This morning I went to a TV studio in Washington D.C. where I participated in the taping of a one-hour SAGE Crossroads program on the possibilities of using nanotechnology to combat disease and aging.
The main point I tried to make today is that unless policy questions concerning the potentially disruptive societal implications of nanotechnology -- political, economic, military, humanitarian, and environmental -- are decided well in advance, progress toward the implementation of anti-aging therapies might be delayed or halted.
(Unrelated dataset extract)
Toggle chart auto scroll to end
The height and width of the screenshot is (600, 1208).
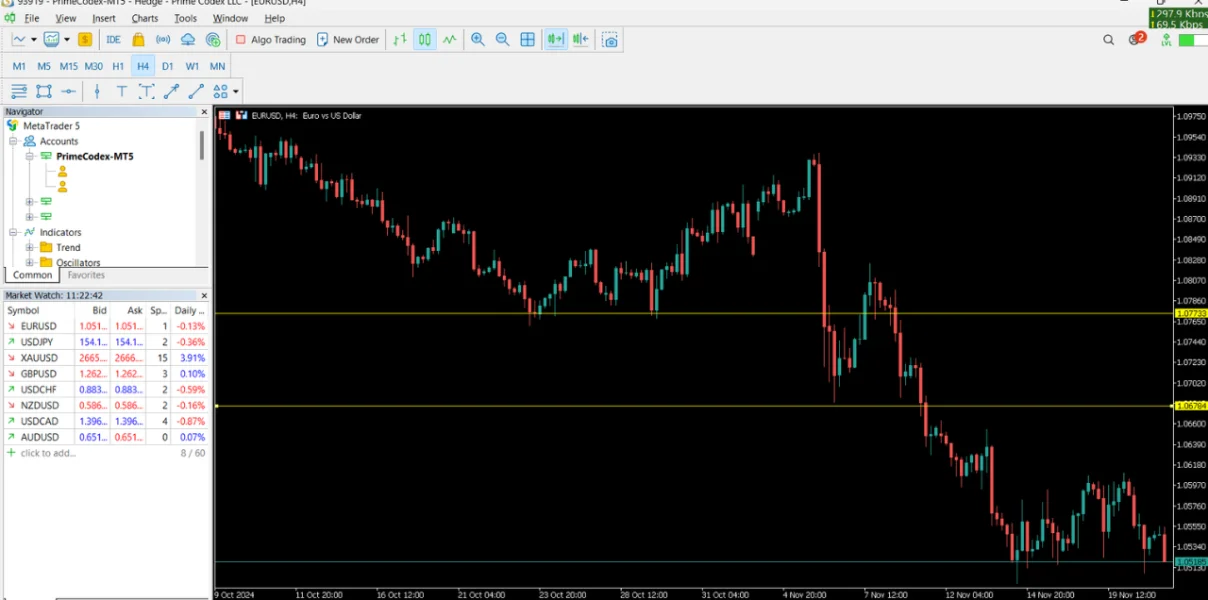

Disputes over such critical areas of interest could dwarf current controversies about biotechnology and genetic engineering.
Originally this was supposed to be a debate on nanotechnology policy between Mihail Roco, head of the U.S. National Nanotechnology Initiative, and me... but Roco cancelled at the last minute due to a schedule conflict.
Instead, joining me as a guest on the program (which will be shown as a webcast on September 27) was Dr. Robert Best, director of the genetics division at the University of South Carolina School of Medicine. Bob spoke about progress being made in the field and on the opportunities for nanotechnology to hasten the detection and curing of diseases. We disagreed about the likelihood that molecular manufacturing will be developed in the near future (he was skeptical), and about the need to address this as an issue in current policy discussions.
Morton Kondracke, who moderates the program, also asked us to talk about the potential for using nanotechnology to substantially extend the human healthspan and even to change us as humans. We had a discussion about the philosophical objections to this that sometimes are raised by bioconservatives.
Condensing complex topics into a sound bite format -- even a 60-minute program -- is a difficult challenge. It's probably impossible to adequately cover all that needs to be said, but I think I represented CRN’s positions effectively. You can see for yourself beginning September 27, and then let me know what you think.